Segundo a Humane World for Animals, cerca de 10 milhões de cães e 4 milhões de gatos são mortos anualmente na China para consumo. A organização aponta que grande parte do comércio envolve atividades criminosas, como roubo de animais de estimação e sequestro de animais de rua.

Os animais costumam ser transportados em gaiolas por longas horas, com risco de desidratação, ferimentos, sufocamento e insolação durante o trajeto. A ONG aponta que o fechamento do matadouro pode significar avanços na forma de lidar com o abate de pets no país.

Desdobramentos

O proprietário do matadouro foi quem decidiu encerrar as operações, com apoio de ativistas. A medida gerou expectativa de apoio para a transição para um novo modelo de negócio na região de Yulin, segundo a organização.

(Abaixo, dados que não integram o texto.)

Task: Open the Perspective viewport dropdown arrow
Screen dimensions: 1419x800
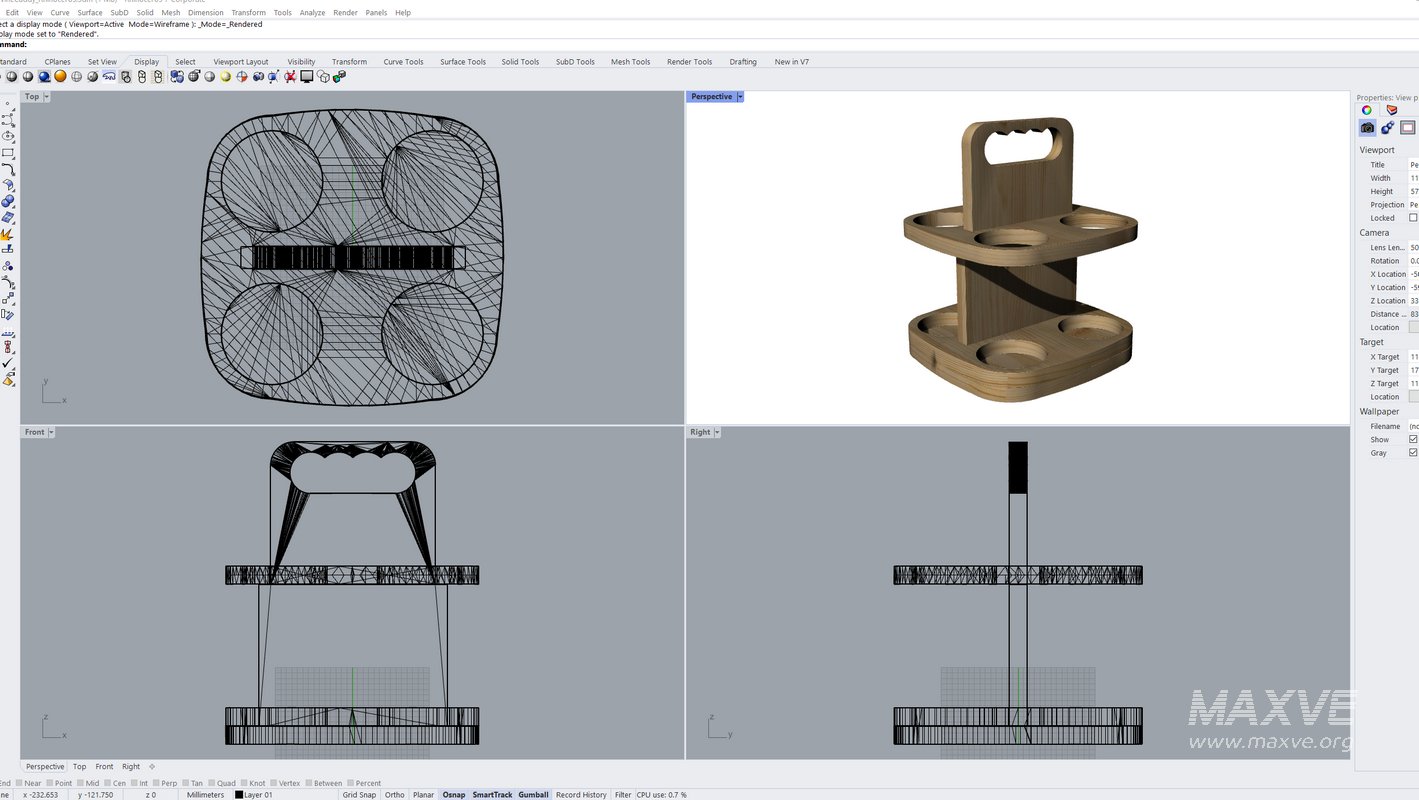Action: pyautogui.click(x=740, y=97)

A instituição argumenta que a cooperação entre comerciantes e autoridades mostra que é possível desmantelar o comércio com assistência na reorientação, em vez de enfrentamento. A decisão pode servir de referência para casos semelhantes no futuro.

O caso foi destacado pela ONG como uma “conquista monumental” e pode inspirar políticas locais com foco na transição para alternativas ao abate de cães. A organização reforça a importância de continuidade de apoio a negócios que optem por mudanças desse tipo.